Penangkapan pelaku pungli, kata dia, tidak akan memberantas masalah. Pasalnya, akar permasalahan adalah masalah sosial alias kemiskinan. Bila tidak ada pembinaan untuk mengarahkan preman pungli untuk mencari pekerjaan lain, ia pesimis permasalahan bakal tuntas. Ujung-ujungnya, kata dia, pengusaha yang jadi sapi perah.

“Kalau kerugian per mobil bisa ratusan ribu rupiah, kalau yang diambil hape bisa jutaan. Jumlahnya kami tidak pernah ada laporan,” ujarnya.

Ketua Asosiasi Pengusaha Truk Indonesia (Aptrindo) Gemilang Tarigan menyatakan pungli merupakan permasalahan menahun yang berawal dari kemacetan di pelabuhan. Ia menyebut kemacetan tersebut kemudian dimanfaatkan oleh para preman untuk menjarah barang dan uang tunai.

Meski mengaku mengapresiasi langkah Kapolri, namun ia mengingatkan agar penangkapan jangan berhenti sampai di sini. Dari pengalaman sebelumnya, ia menurutkan bahwa bila berganti kepala kepolisian, maka berganti pula kebijakan.

Saber Pungli contohnya. Ia menyebut satgas tidak lagi aktif setelah terjadi perubahan kepala kepolisian. Bila terus gonta-ganti kebijakan setiap beberapa tahun, ia mengaku pesimis aksi pungli bisa diberantas.

“Saber Pungli diaktifkan lagi dong, kelihatannya mereka enggak ada kerjaannya nih, engga ada gregetnya,” kata Gemilang.

Ia mengaku sempat diajak berdiskusi dengan salah seorang kepala kepolisian resor (kapolres). Awalnya disepakati bahwa para supir truk bakal dilengkapi peralatan dan lampu hazard yang terkoneksikan dengan aparat keamanan.

Sayangnya, belum sempat teralisasi, kapolres tersebut sudah digantikan dan lagi-lagi solusi mandek.

Sepaham dengan Kyatmaja, dia juga menilai akar dari permasalahan adalah masalah sosial. Bila warga sekitar pelabuhan tidak diberdayakan, ia menilai solusi hanya bertahan sementara saja.

“Dari dulu begini terus, muncul ditangkap polisi nanti muncul lagi ya ditangkap lagi, kan begitu terus. Mestinya ada upaya yang lebih,” papar dia.

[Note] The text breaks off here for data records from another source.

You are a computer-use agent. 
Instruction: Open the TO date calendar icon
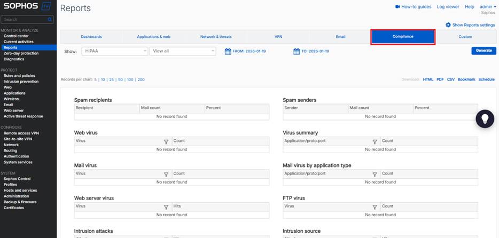(296, 51)
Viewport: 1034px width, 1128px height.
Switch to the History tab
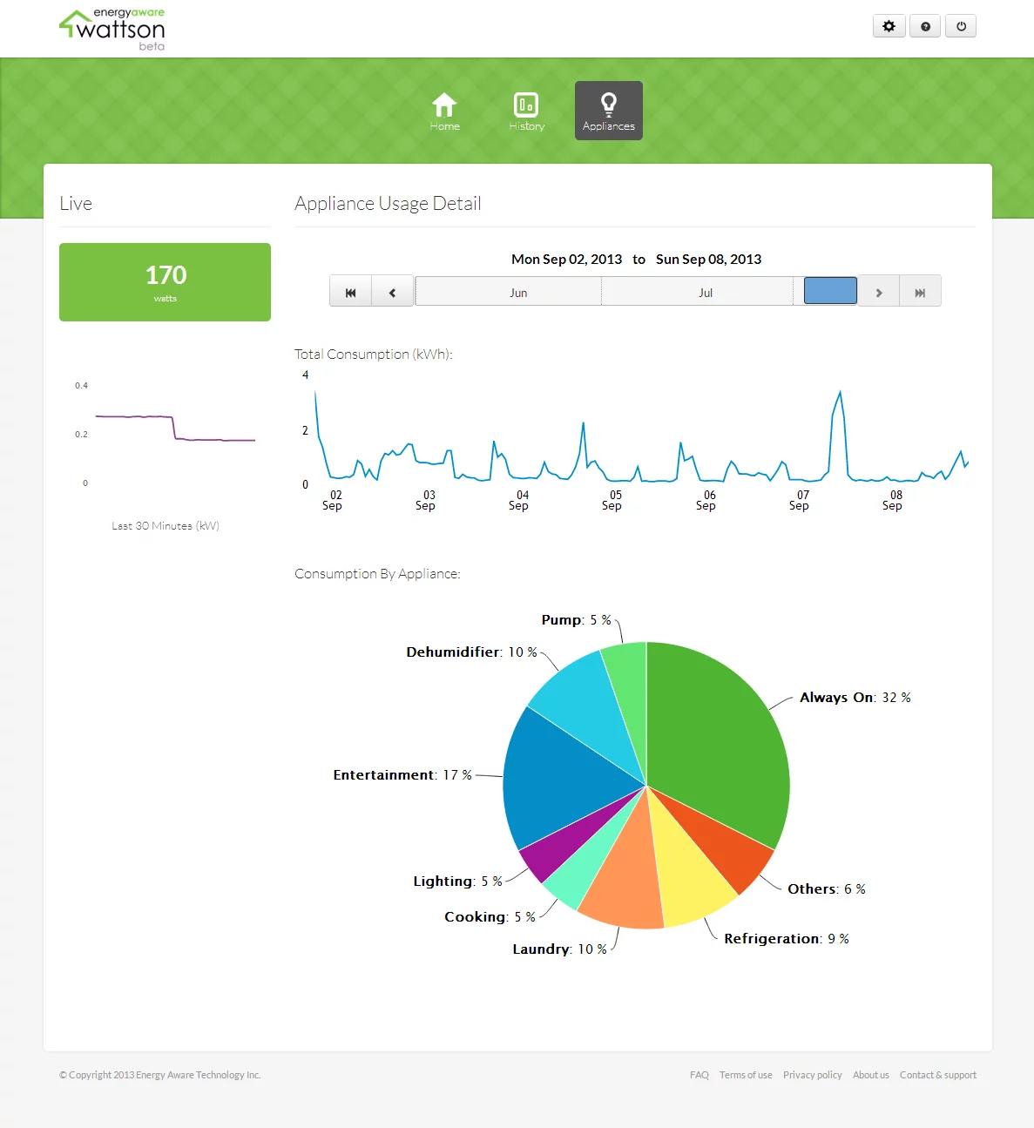point(526,110)
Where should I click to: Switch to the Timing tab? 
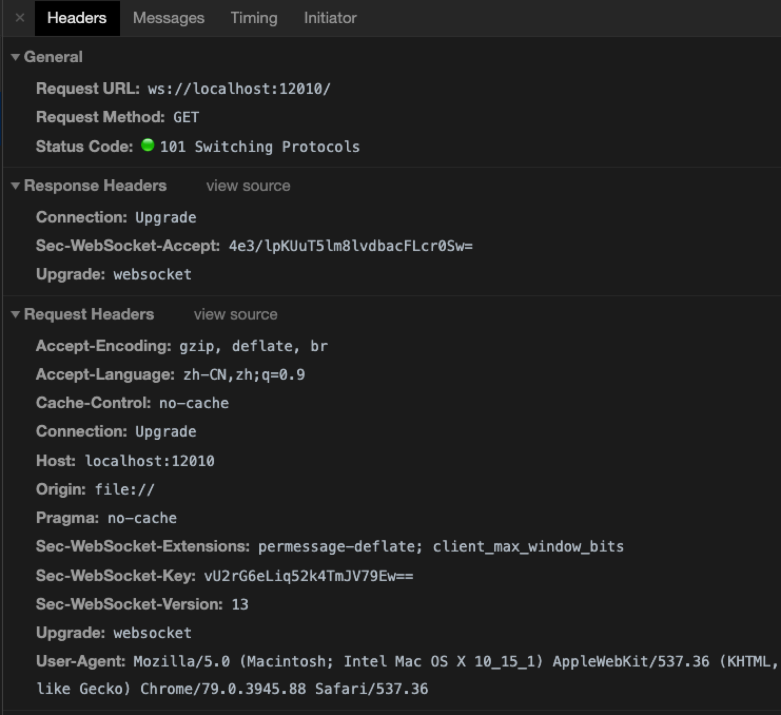(253, 18)
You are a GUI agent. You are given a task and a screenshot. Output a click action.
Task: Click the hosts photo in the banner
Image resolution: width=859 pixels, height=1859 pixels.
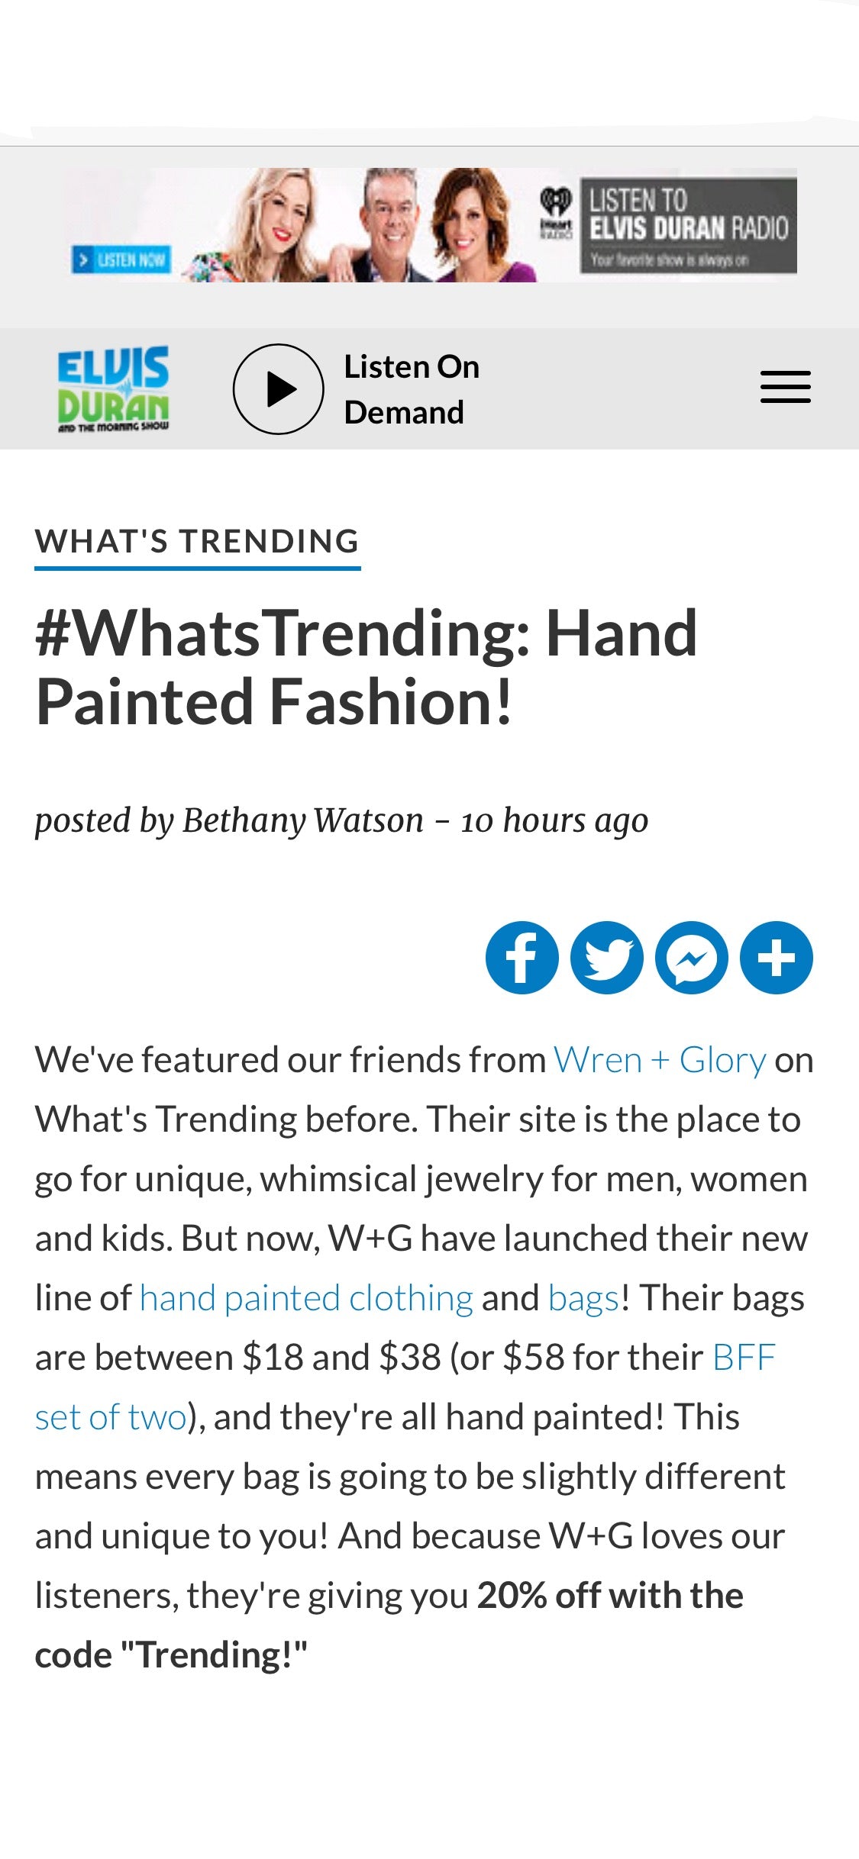(359, 225)
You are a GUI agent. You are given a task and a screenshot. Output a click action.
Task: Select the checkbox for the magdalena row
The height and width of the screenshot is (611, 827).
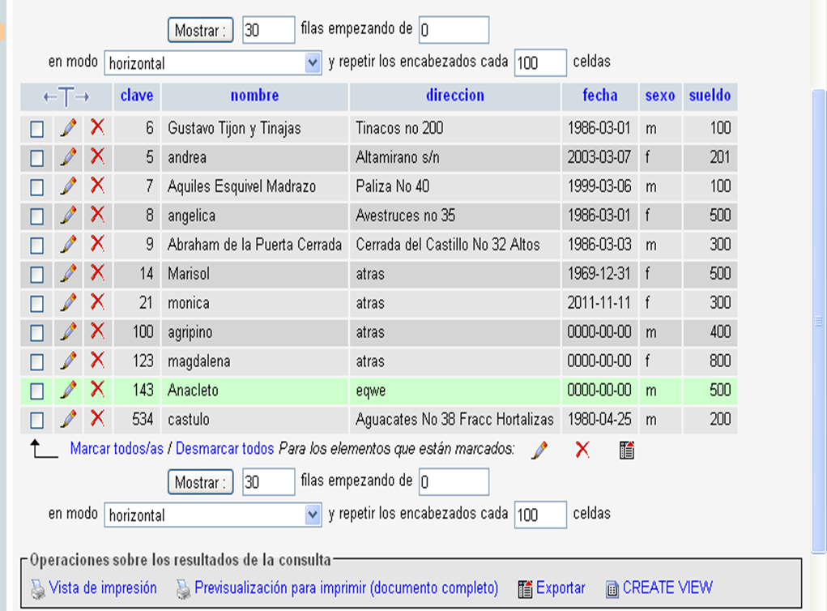click(x=36, y=361)
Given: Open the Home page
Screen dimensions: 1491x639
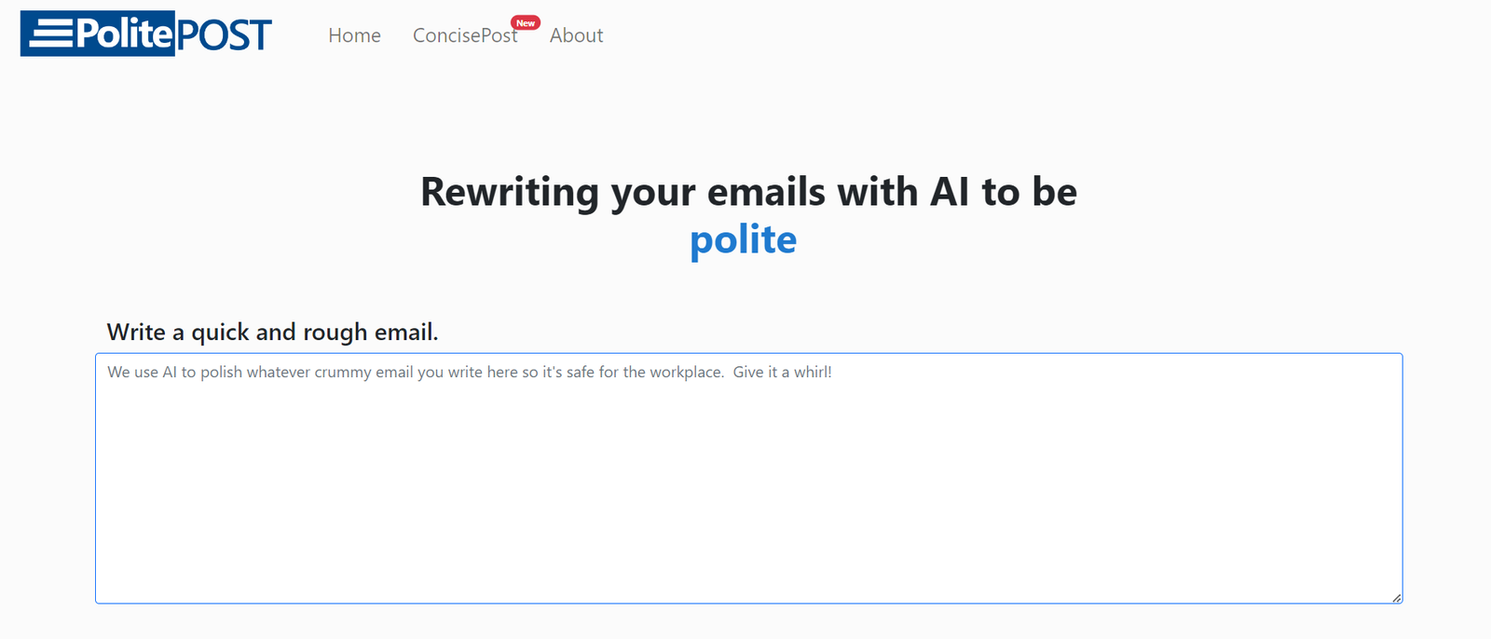Looking at the screenshot, I should [x=354, y=35].
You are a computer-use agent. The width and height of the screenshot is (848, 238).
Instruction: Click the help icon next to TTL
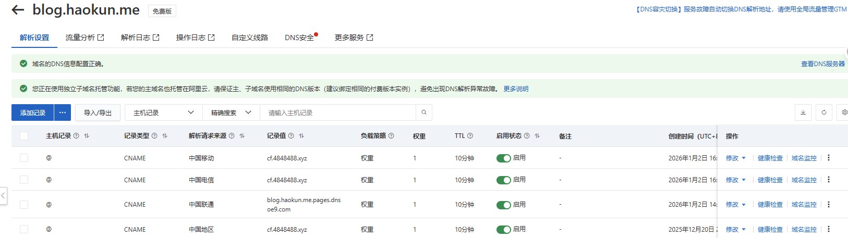pyautogui.click(x=470, y=136)
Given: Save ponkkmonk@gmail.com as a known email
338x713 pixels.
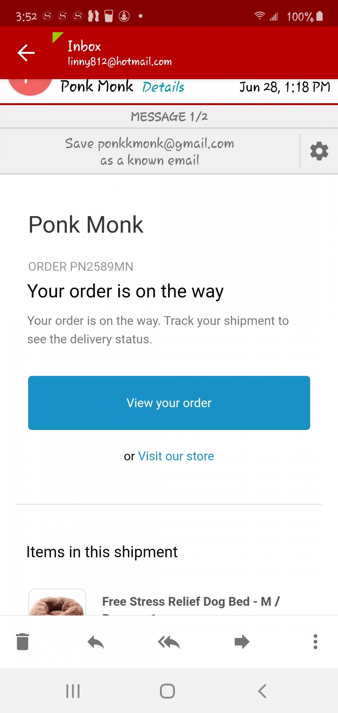Looking at the screenshot, I should pyautogui.click(x=149, y=151).
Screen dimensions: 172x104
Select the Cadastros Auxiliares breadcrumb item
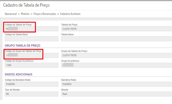click(70, 14)
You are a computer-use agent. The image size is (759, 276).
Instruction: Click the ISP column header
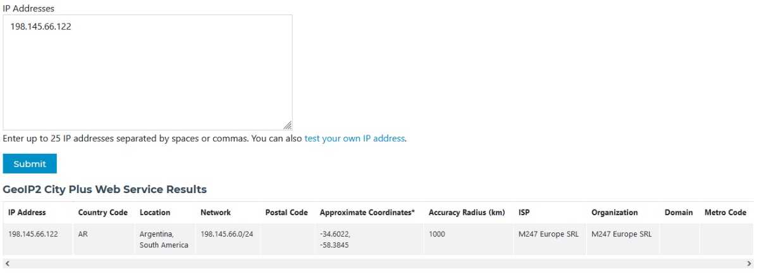point(524,213)
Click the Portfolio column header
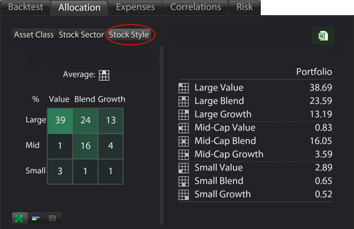 [x=314, y=72]
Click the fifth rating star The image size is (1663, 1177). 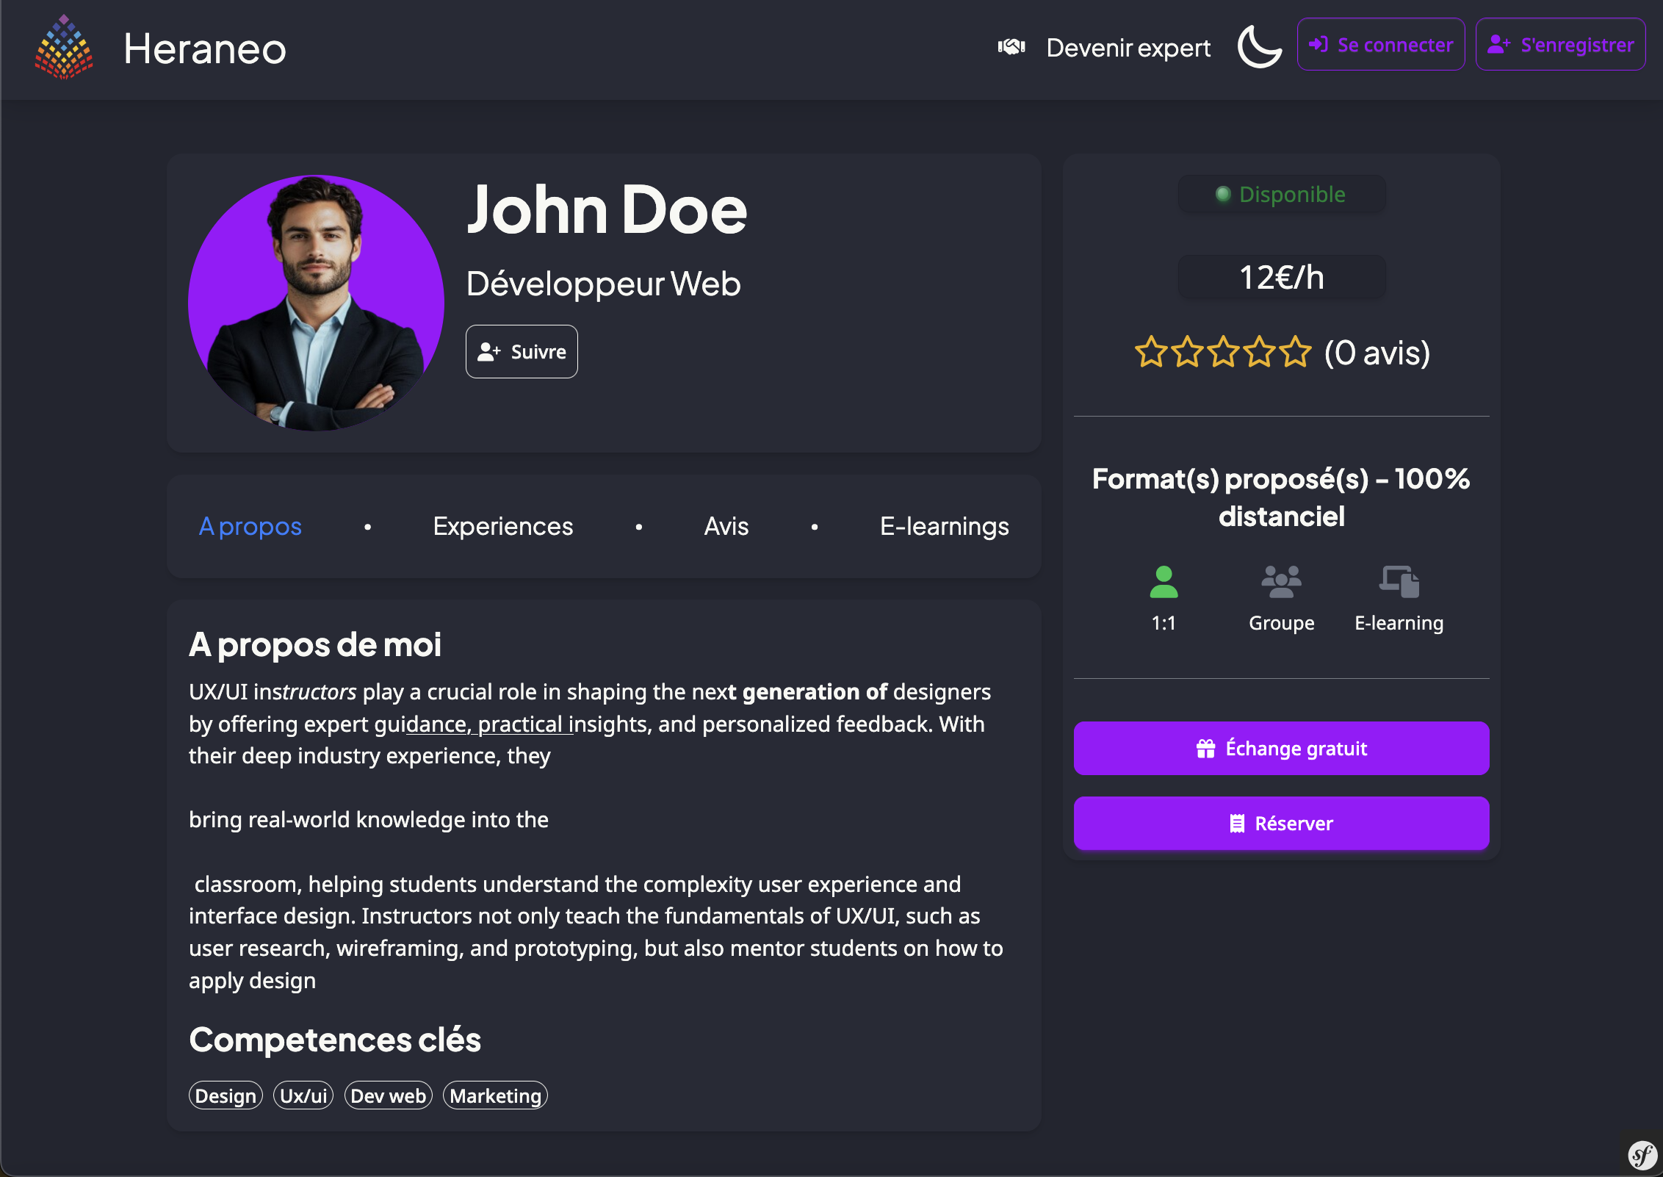point(1295,352)

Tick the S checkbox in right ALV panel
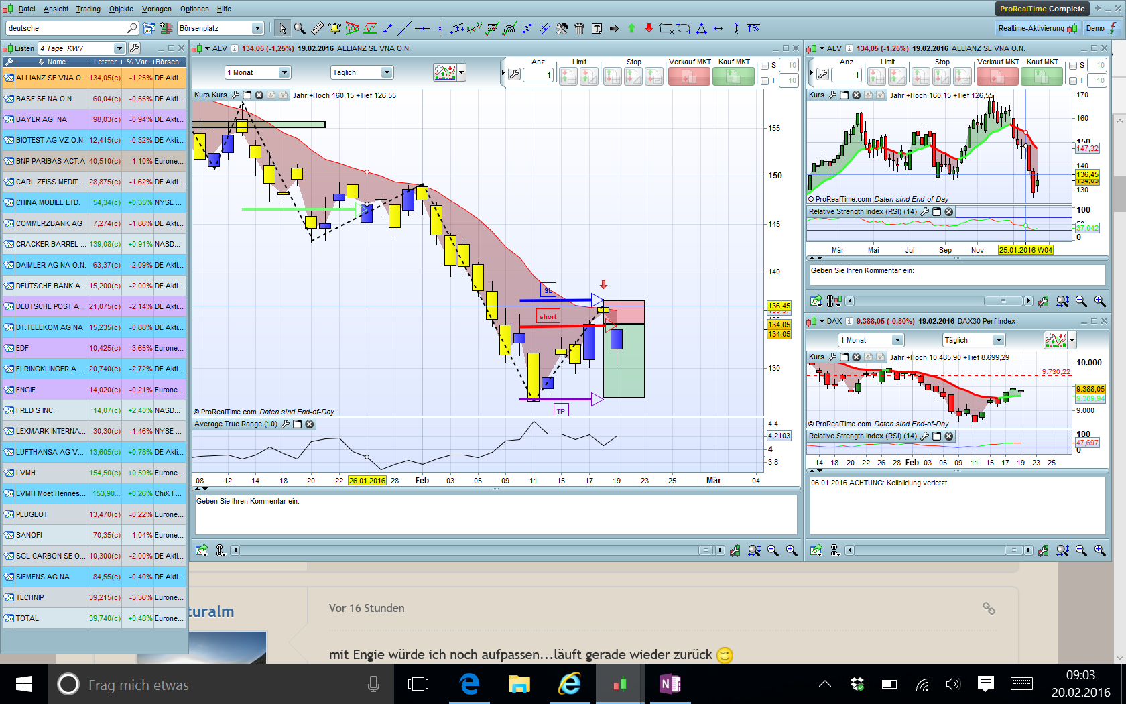[1073, 66]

Seperti diketahui, sudah lebih dari 100 orang preman pungli ditangkap oleh aparat di berbagai wilayah di Indonesia. Hal tersebut dilakukan setelah Kapolri Jenderal Listyo Sigit Prabowo ditelepon oleh Jokowi yang tengah mendengar keluh kesah sejumlah sopir truk di Tanjung Priok, Jakarta Utara.

Sedikitnya, 49 orang ditangkap. Termasuk polisi menangkap koordinator pungli di area JICT, Ahmad Zainul Arifin pada Jumat (11/6).

“Atasan yang tujuh orang kemarin ditangkap,” kata Kapolres Pelabuhan Tanjung Priok AKBP Putu Kholis saat dikonfirmasi, Sabtu (12/6).

Dalam hal ini, modus yang dilakukan pelaku yang juga merupakan seorang karyawan outsourcing ialah mematok harga untuk memberikan pelayanan operasi crane dalam proses bongkar muat. Jika tak membayar, maka truk tak akan dilayani.

Para pelaku pungli di JICT pun mematok uang pungli dari korban dengan besaran Rp2 ribu hingga Rp20 ribu. Kemudian, Zainul sebagai koordinator menerima sebesar Rp100 ribu hingga Rp150 ribu setiap harinya.

“Yang bersangkutan mengetahui aktivitas para operator di bawah pengawasannya yang melakukan pungli dengan modus meletakkan kantong plastik atau botol air mineral,” ucap Putu.